Эйе удовлетворённо кивнул.
— Твоё величество, я узнал всё, что мне требовалось. Прикажешь отпустить их?
— Приказываю.
Посланцы Ханаана покинули зал, явно удивлённые вопросами чати. И я тоже была удивлена. Разве Эйе не знает лучше, чем кто-либо другой, что хатти чаще действуют угрозами, чем силой? В том, как поступали они с одним из мелких ханаанских правителей, не было ничего необычного. И всё-таки мой муж угадал какой-то тайный смысл вопросов Эйе, ибо посмотрел на него сурово и нахмурился. Лицо чати оставалось невозмутимым, он даже и не пытался сделать вид, что собирается объяснять и тем более постараться оправдать свой поступок. Его величество сделал то, чего я и ожидала — приказал Эйе остаться в Зале Приёмов и отпустил всех остальных придворных, телохранителей и слуг. Я тоже хотела удалиться вместе со своими прислужницами, но мой муж удержал меня.
— Останься, Анхесенпаамон. Ты, царица, должна знать всё, что вершится в государстве.
Эйе стоял перед нами, скрестив руки на груди, и выглядел очень величественно и спокойно. Он мог себе позволить это невозмутимое спокойствие, которое было оправдано долгими годами верной службы царскому дому и бесконечной, известной всем преданностью, и всё-таки меня охватывало чувство удивления и даже досады, когда я смотрела на него. Мой муж не стал ждать долго, он спросил прямо:
— Зачем тебе понадобились эти вопросы? Разве ты плохо знаешь через наших лазутчиков, как обстоят дела в Ханаане?
— Твоё величество, я лишь хотел воспользоваться случаем и услышать истину из уст тех, кому невыгодно лгать. И я услышал то, что услышал, божественный фараон.
— Что же, по-твоему, мои лазутчики могут лгать?
— Лазутчики хорошо служат Великому Дому, — спокойно сказал Эйе.
Эта фраза прозвучала до того двусмысленно, насмешливо и дерзко, что я почувствовала, как в моей груди закипает гнев. Я взглянула на мужа, его губы сжались и побелели.
— Говори прямо, Эйе. Или хочешь, чтобы я сказал?
— Твоё величество, прости меня за дерзость, прости, если тебе показались непочтительными мои слова. Ты готов пойти войной против Супиллулиумы, а ведь хананеям живётся не так плохо, как воображают те, кому выгодно втянуть Кемет в войну. Ты слышал сам: их правителю пришлось уплатить дань хатти, разве это не обычная судьба кочевых народов?
— Вся дань должна идти в казну Великого Дома! — твёрдо сказал Тутанхамон.

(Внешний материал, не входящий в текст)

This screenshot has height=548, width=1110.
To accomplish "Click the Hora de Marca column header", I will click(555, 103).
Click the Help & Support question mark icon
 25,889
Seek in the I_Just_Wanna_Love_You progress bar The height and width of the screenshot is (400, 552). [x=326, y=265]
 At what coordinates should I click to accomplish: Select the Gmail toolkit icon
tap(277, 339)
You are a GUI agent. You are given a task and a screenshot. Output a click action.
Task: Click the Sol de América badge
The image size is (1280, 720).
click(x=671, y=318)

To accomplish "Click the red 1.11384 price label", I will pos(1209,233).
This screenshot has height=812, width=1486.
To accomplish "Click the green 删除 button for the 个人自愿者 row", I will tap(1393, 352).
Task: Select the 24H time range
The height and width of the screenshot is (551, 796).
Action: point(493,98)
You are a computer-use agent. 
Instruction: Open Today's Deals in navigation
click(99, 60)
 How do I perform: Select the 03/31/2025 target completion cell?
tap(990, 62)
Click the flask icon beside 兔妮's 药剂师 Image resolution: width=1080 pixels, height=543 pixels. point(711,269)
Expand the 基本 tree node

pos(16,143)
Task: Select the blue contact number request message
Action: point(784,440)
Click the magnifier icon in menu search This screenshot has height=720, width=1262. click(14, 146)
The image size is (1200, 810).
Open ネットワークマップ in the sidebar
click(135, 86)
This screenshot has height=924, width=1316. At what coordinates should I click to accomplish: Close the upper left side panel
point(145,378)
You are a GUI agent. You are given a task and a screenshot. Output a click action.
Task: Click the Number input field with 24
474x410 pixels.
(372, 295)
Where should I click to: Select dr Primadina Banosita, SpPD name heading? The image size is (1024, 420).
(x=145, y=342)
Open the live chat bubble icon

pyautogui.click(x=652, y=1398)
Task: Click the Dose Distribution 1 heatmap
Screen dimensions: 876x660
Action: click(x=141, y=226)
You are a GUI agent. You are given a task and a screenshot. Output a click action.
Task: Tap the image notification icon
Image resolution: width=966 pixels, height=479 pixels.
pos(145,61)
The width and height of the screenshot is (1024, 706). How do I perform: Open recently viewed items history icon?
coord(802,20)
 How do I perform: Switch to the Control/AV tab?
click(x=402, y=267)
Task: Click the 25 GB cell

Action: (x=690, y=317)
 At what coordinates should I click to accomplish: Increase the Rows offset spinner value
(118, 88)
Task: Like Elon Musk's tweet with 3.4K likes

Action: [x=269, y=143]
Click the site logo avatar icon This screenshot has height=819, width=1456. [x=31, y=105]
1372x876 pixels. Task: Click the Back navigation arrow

— Да, твоё величество, но война с хатти окажется разорительной и для хананеев, которые уже не смогут выплачивать даже ту незначительную дань, которой откупаются сейчас.
— Как ты не понимаешь, Эйе, — горячо сказал Тутанхамон, — что дело не столько в дани, сколько в... Ты предлагаешь мне стать трусом?
— Твоё величество, война всегда разорительна.
— А разве в казне фараонов мало золота?
— Божественный фараон, восстановленные святилища нуждаются в нём....
— Я обогащу их из своей военной добычи.